• Requirement: The answer should be the records below, word for word, with every image left out.
** Opening Dataset excerpts block **
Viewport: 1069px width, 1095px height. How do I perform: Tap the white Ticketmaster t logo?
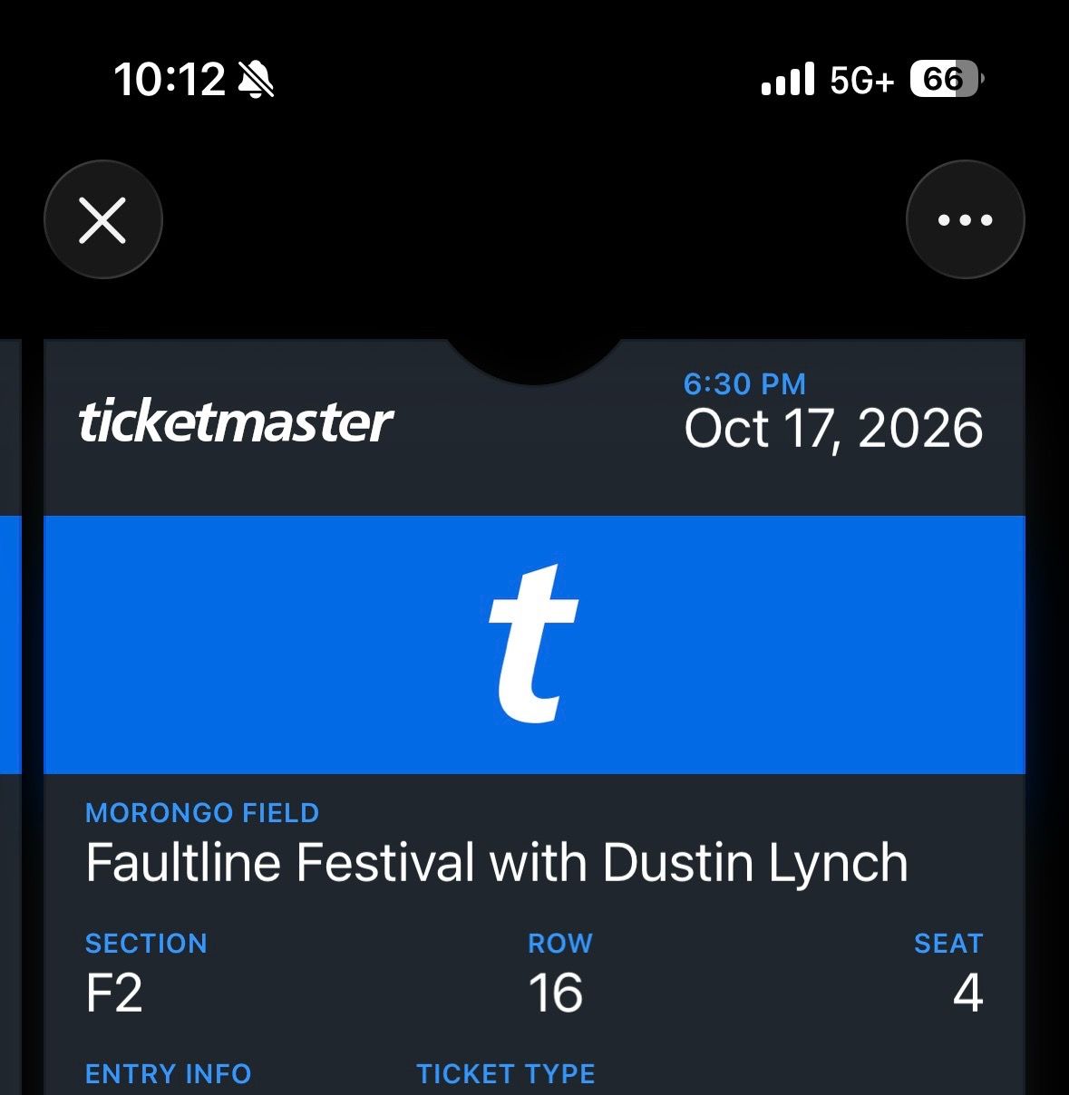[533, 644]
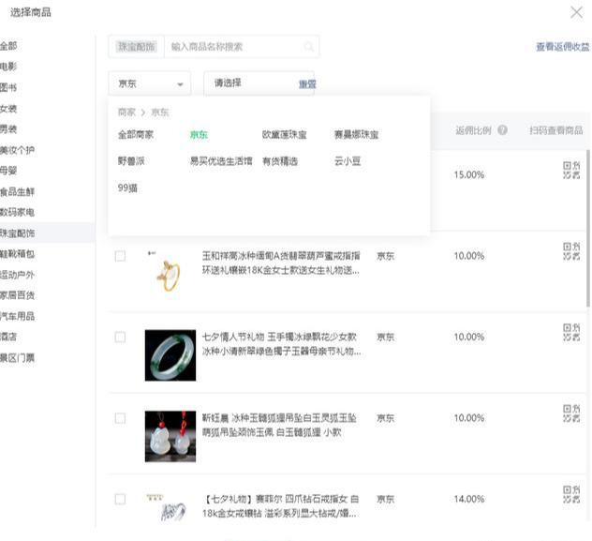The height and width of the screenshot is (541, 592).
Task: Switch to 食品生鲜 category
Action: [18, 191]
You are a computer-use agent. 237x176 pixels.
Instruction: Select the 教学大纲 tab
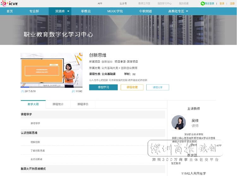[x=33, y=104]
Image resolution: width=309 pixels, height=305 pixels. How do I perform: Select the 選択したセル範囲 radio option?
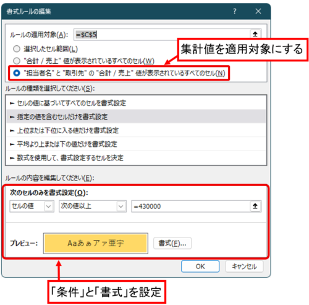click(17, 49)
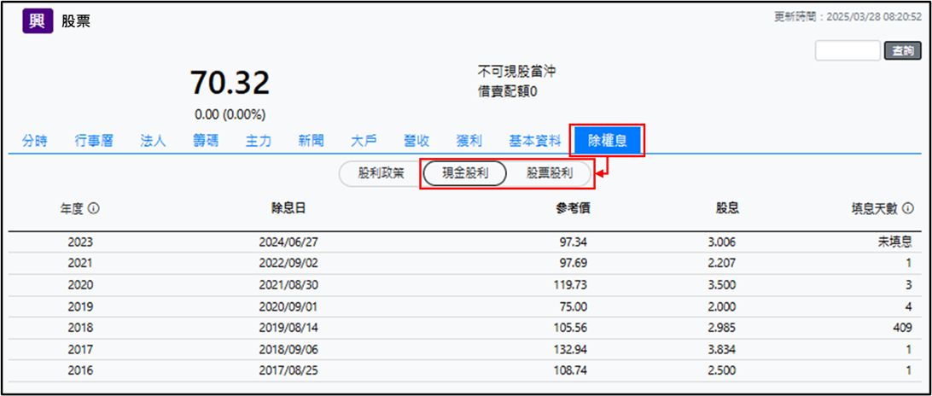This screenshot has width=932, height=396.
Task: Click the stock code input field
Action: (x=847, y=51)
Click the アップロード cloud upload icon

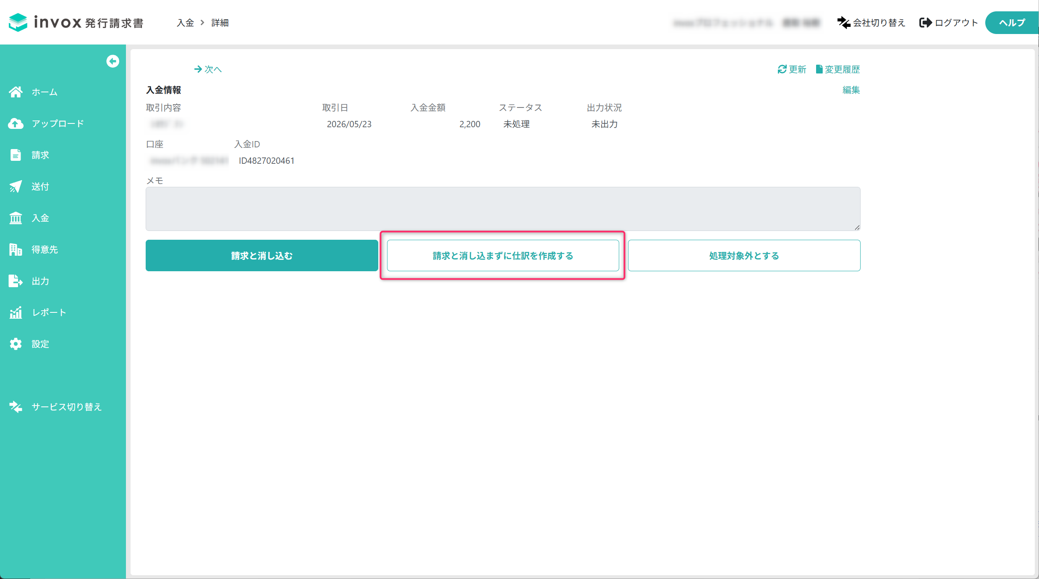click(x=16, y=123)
** Closing Dataset excerpts block **
• Response to the exercise:
Viewport: 1069px width, 1095px height. How do I perform: Tap the white Ticketmaster t logo?
[533, 644]
The height and width of the screenshot is (541, 592).
Task: Switch to 食品生鲜 category
Action: [18, 191]
You are a computer-use agent. 237x176 pixels.
Instruction: Select the 教学大纲 tab
[x=33, y=104]
Image resolution: width=309 pixels, height=305 pixels. How do I perform: Select the 選択したセル範囲 radio option?
click(17, 49)
This screenshot has width=932, height=396.
Task: Click the stock code input field
Action: (x=847, y=51)
Click the アップロード cloud upload icon

click(x=16, y=123)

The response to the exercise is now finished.